What to do:
Copy the rows beginning at the line that has "This screenshot has height=526, width=597." and ending after the line that has "at that location.", swapping "Describe" for "Name" and keeping everything else the same. Omit the pictures.

*** Data for analysis

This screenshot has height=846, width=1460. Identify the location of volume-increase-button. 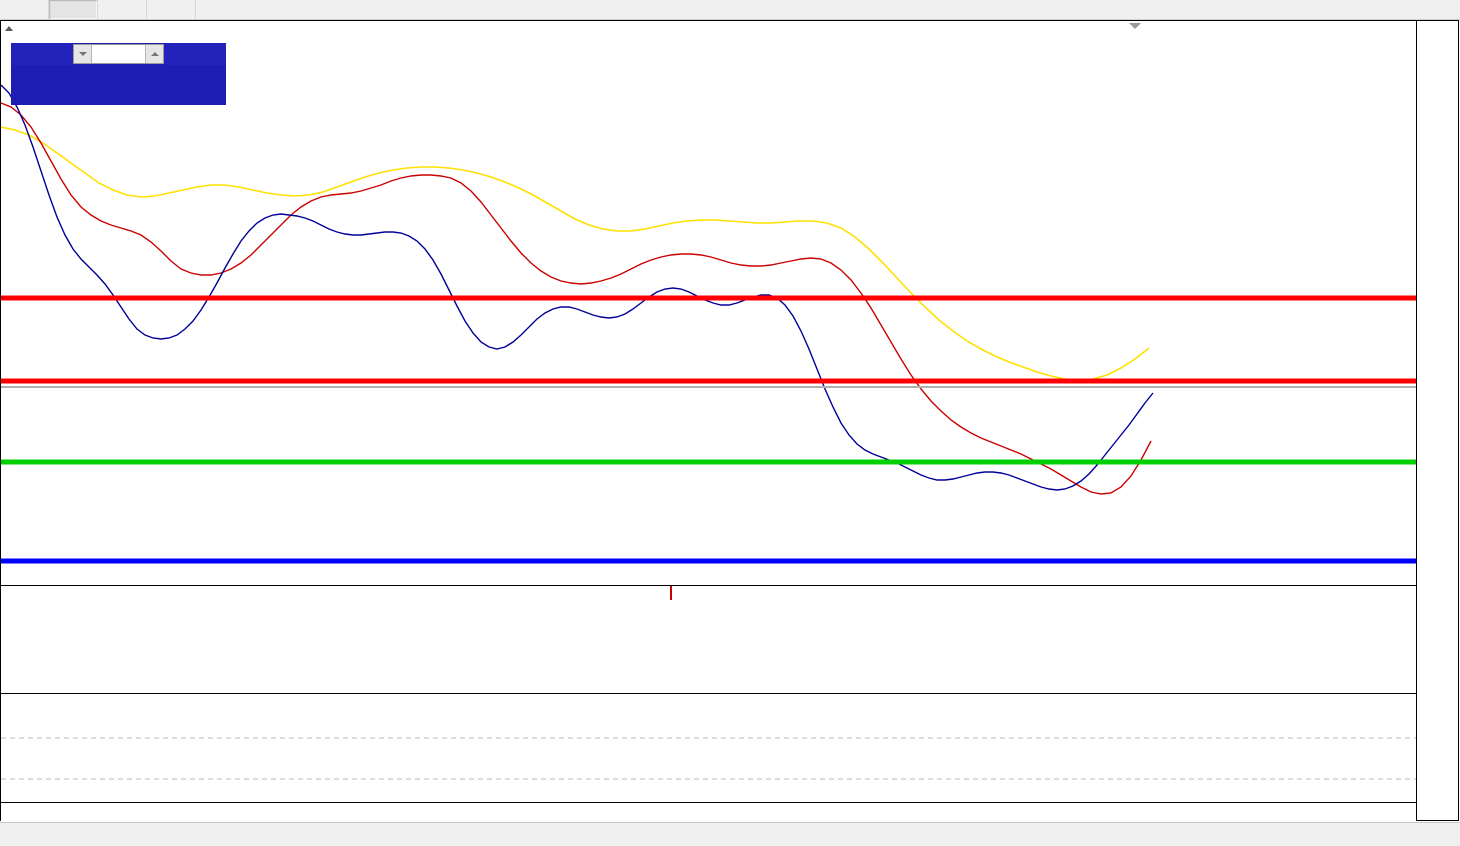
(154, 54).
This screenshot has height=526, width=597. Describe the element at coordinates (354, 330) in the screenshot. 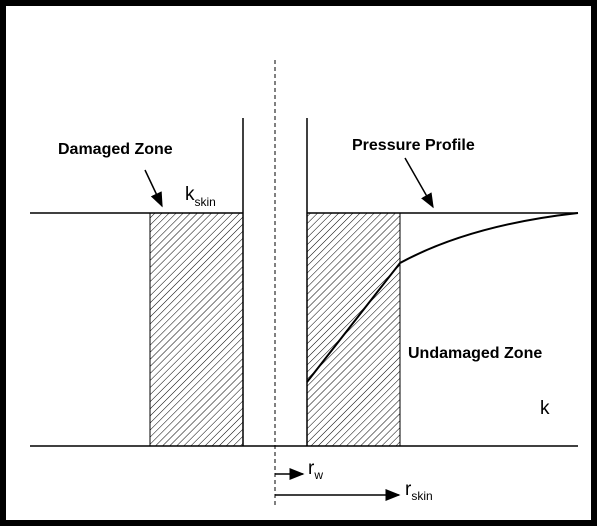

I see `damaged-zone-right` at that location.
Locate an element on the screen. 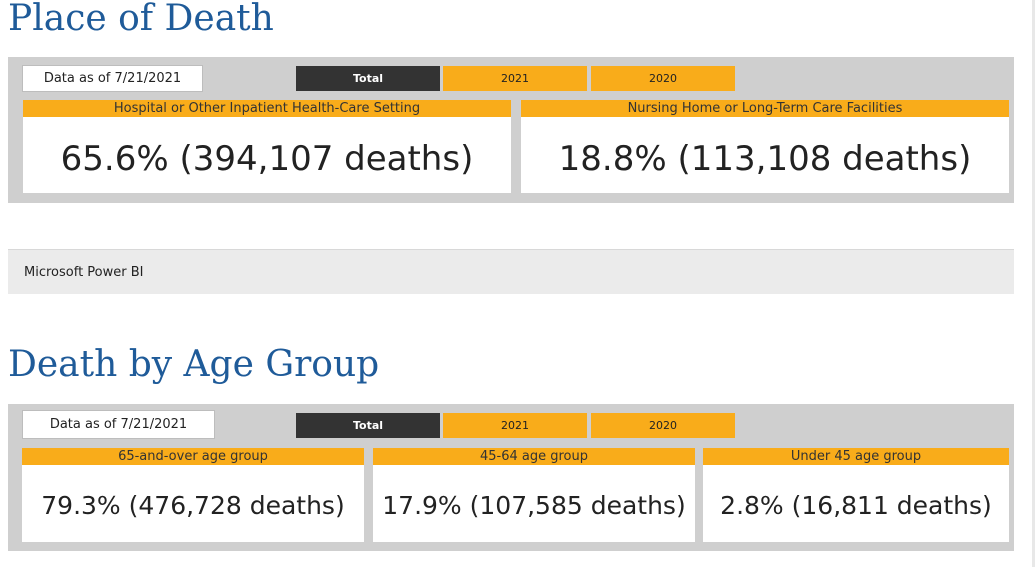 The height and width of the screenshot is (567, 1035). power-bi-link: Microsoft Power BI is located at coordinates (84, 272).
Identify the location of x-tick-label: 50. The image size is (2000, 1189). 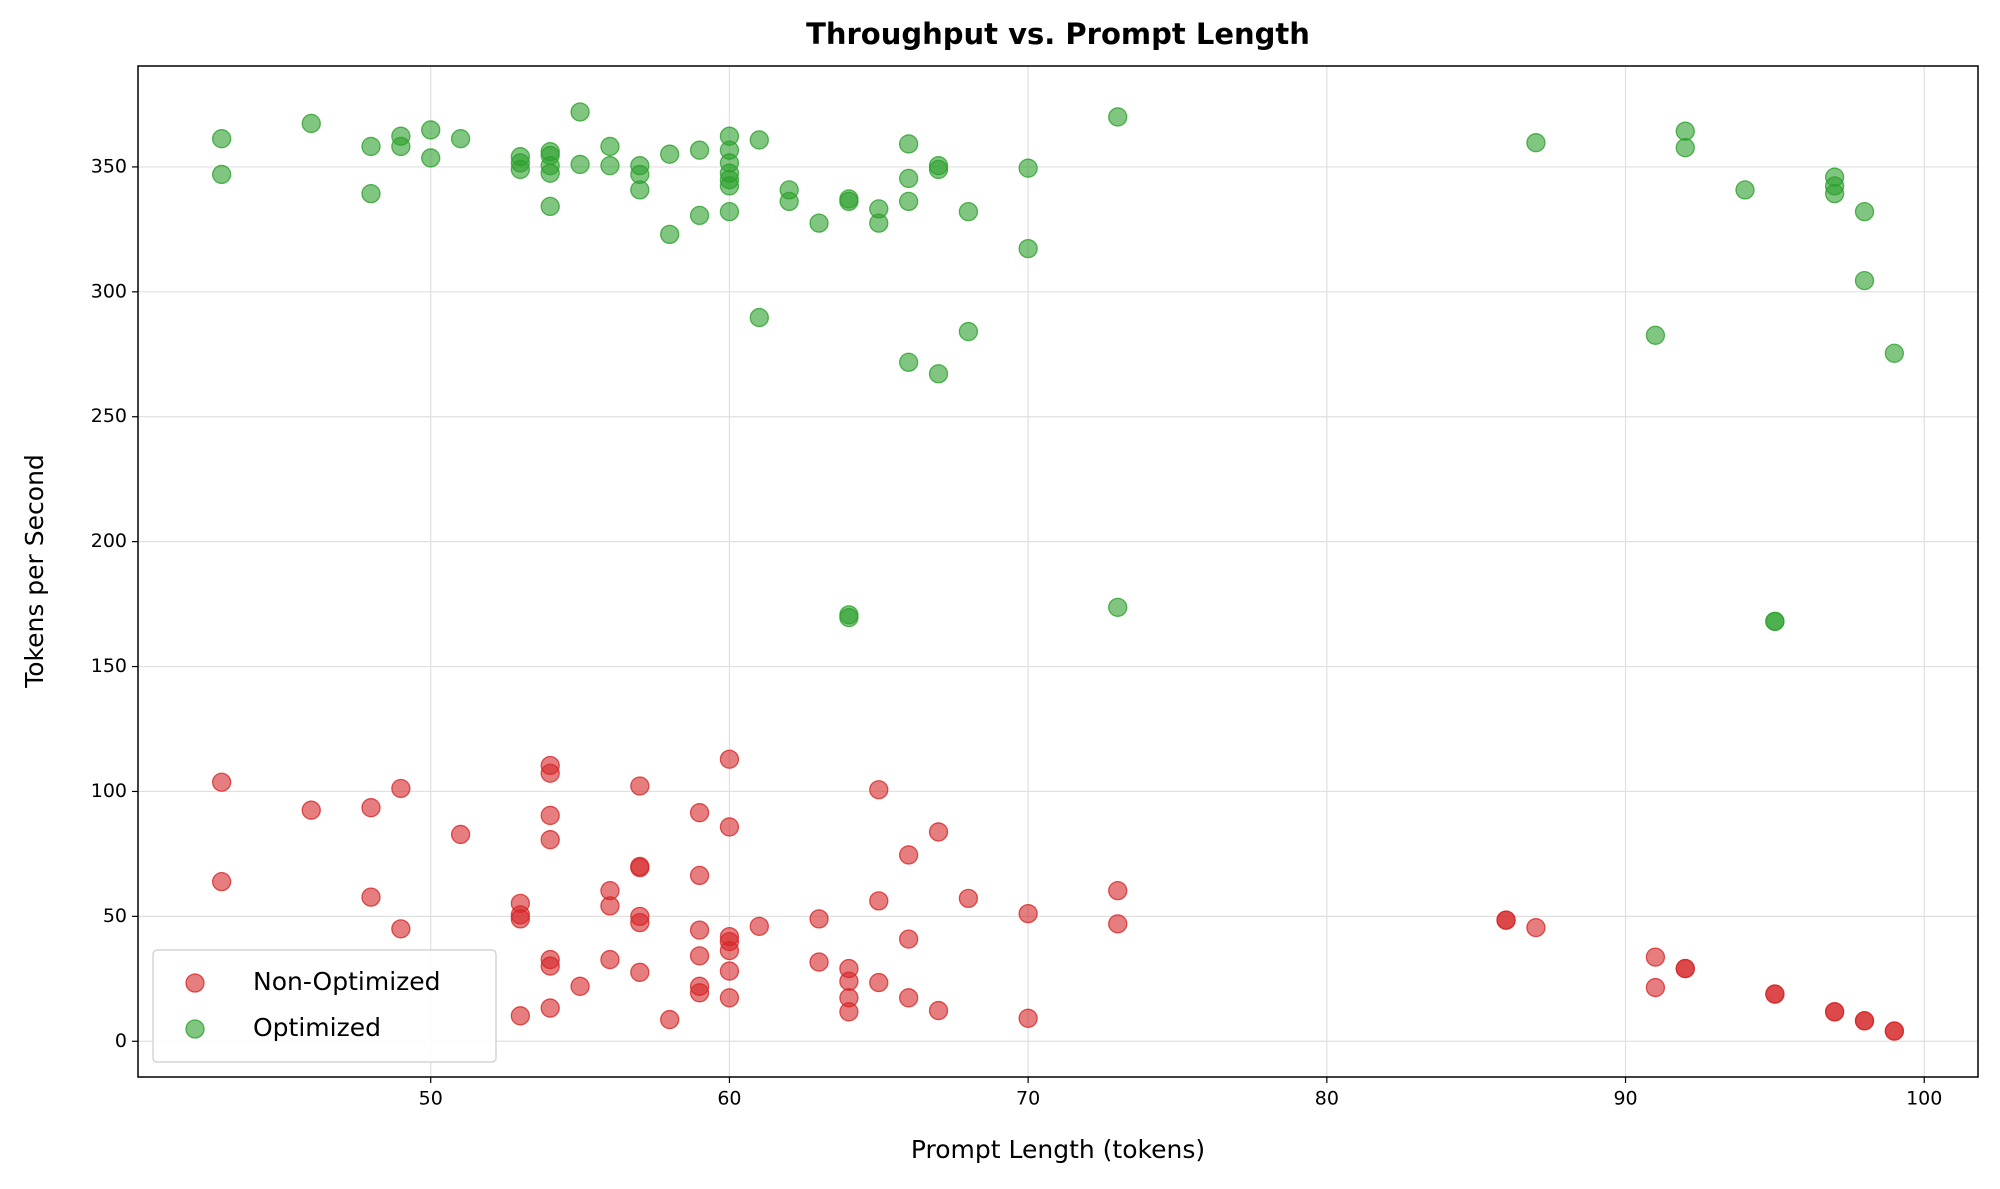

******
*** Data for analysis

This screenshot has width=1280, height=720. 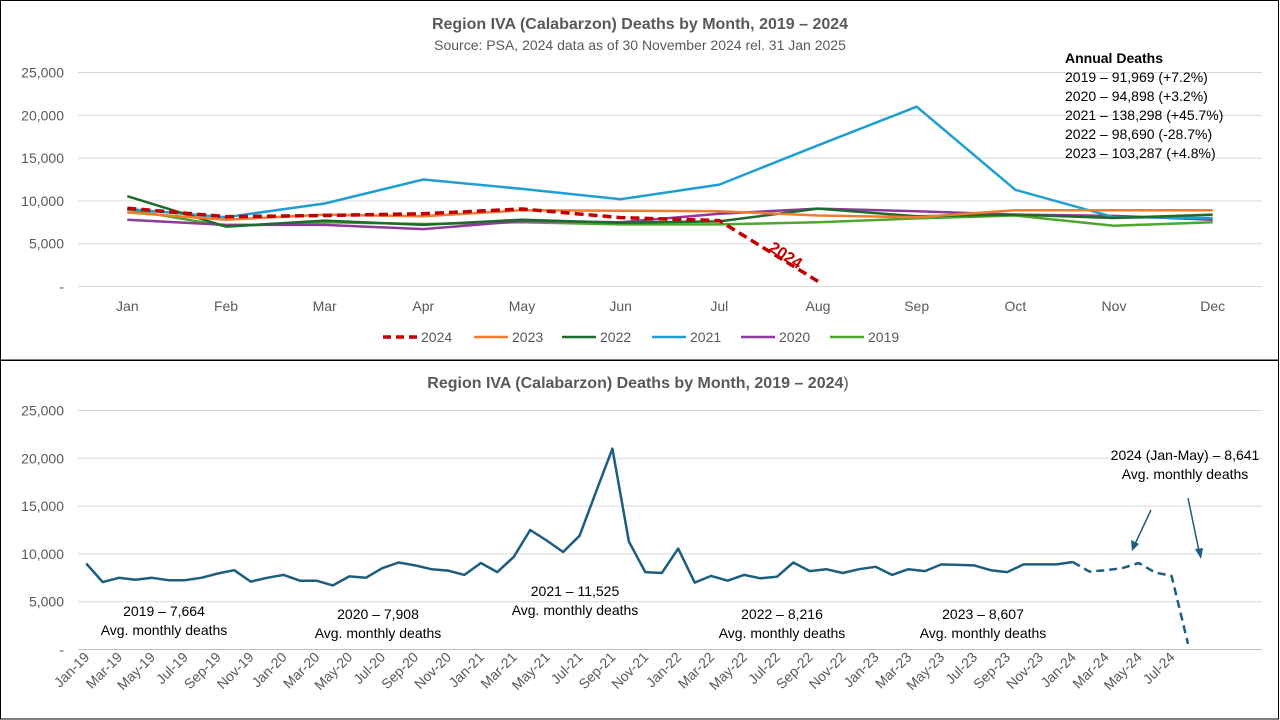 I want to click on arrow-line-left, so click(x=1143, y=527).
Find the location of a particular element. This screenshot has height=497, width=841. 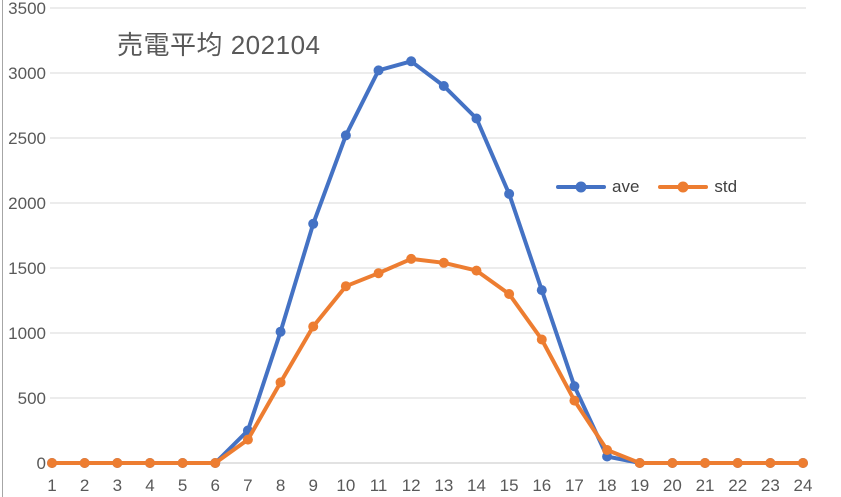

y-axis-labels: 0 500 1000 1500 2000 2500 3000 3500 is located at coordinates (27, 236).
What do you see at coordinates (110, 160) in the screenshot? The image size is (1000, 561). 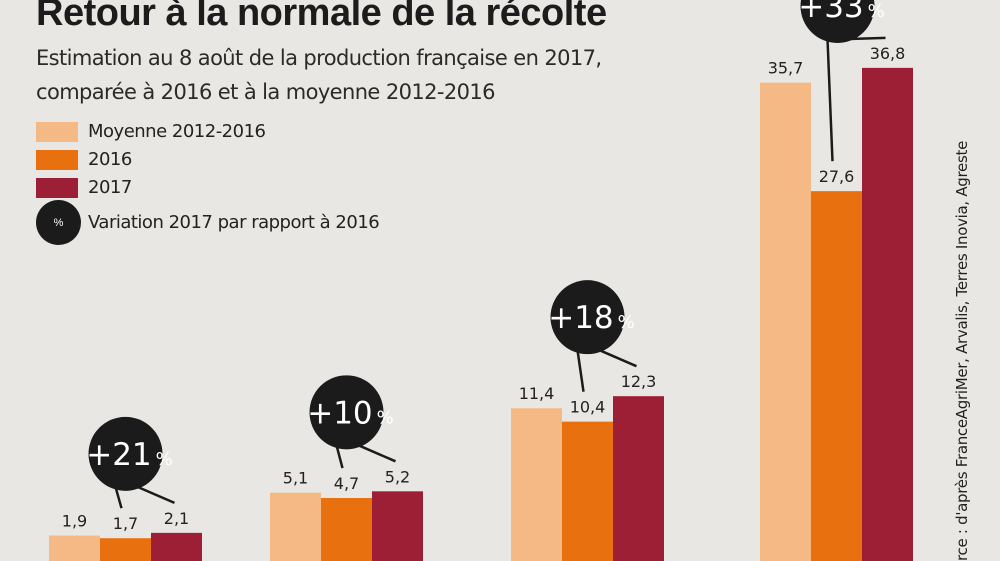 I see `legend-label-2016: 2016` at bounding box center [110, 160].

******

Answer to the exercise:
This screenshot has height=526, width=597. Name the element at coordinates (354, 330) in the screenshot. 

I see `damaged-zone-right` at that location.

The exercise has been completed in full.